Nothing
## Response pattern indicators
#
#' Compute response pattern indicators
#'
#' Compute response pattern indicators for responses to multi-item scales or matrix
#' questions.
#'
#' @param x A data frame containing survey responses in wide format. For more information
#' see section "Data requirements" below.
#' @param min_valid_responses Numeric between 0 and 1 of length 1. Defines the share of valid responses
#' a respondent must have to calculate response pattern indicators. Default is 1.
#' @param defined_patterns An optional vector of integer values with patterns to search for or a list of integer vectors.
#' Will not be computed if not specified or if an empty vector is supplied.
#' @param arbitrary_patterns An optional vector of integer values or a list containing vectors of
#' integer values. The values determine the pattern that should be searched for.
#' Will not be computed if not specified or if 0 is supplied.
#' @param min_repetitions Defines number of times an arbitrary pattern
#' has to be repeated to be retained in the results. Must be larger or equal to 2.
#' @param id default is `True`. If the default value is supplied
#' a column named `id` with integer ids will be created. If `False` is supplied, no id column will be created. Alternatively, a numeric or character vector of unique values identifying
#' each respondent can be supplied. Needs to be of the same length as the number of rows of `x`.
#'
#' @details
#' The following response distribution indicators are calculated per respondent:
#' \itemize{
#' \item n_transitions: Number of times two consecutive response options differ.
#' \item mean_string_length: Mean length of strings of identical answers.
#' \item longest_string_length: Longest length of string of identical answers.
#' \item (optional) defined_pattern: A list column that contains one named vector
#' per respondent. The names of the vector are repeating patterns found in the
#' responses of a respondent. The values of the vector are how often the pattern
#' specified in the argument "defined_patterns" occurs. See section "Defined patterns" for
#' more information.
#' \item (optional) arbitrary_patterns: A list column that contains one named vector
#' per respondent. The names of the vector are repeating patterns found in the
#' responses of a respondent. The values of the vector are how often the pattern
#' occurred. See "Arbitrary patterns" for more information.

────────

Name every parameter that the response pattern indicators documentation above describes with an @param tag.

● DATA EXTRACT:
────────

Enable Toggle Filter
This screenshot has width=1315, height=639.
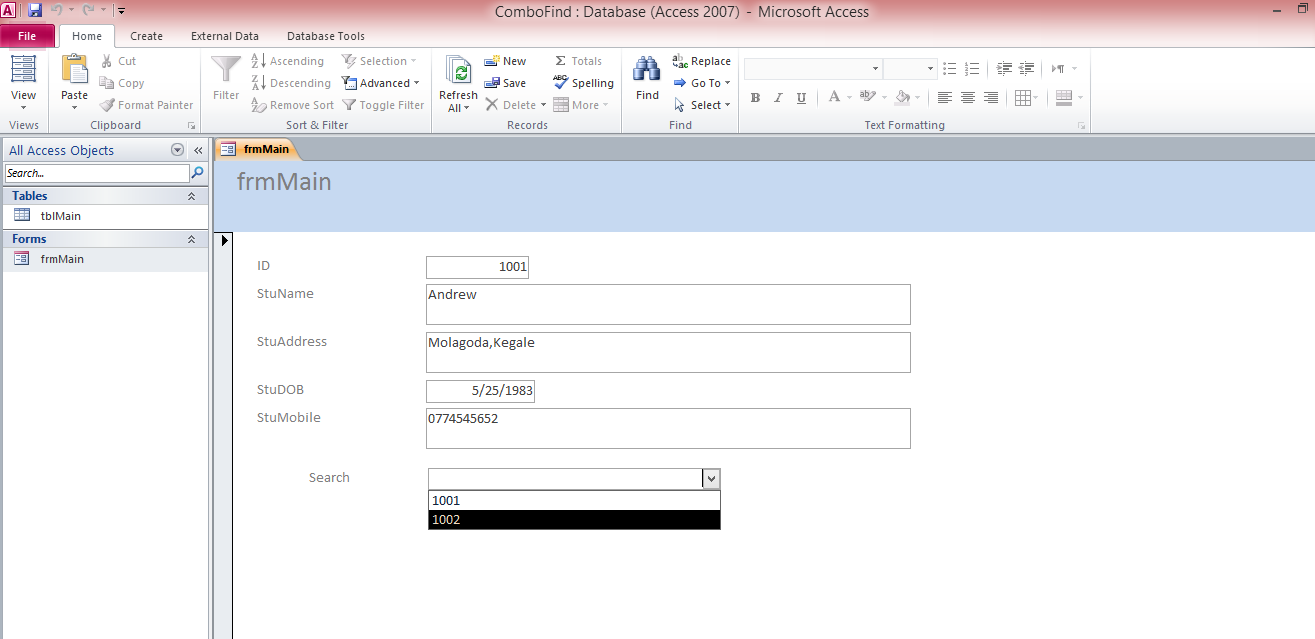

────────

● ANSWER TO THE PROBLEM:
x, min_valid_responses, defined_patterns, arbitrary_patterns, min_repetitions, id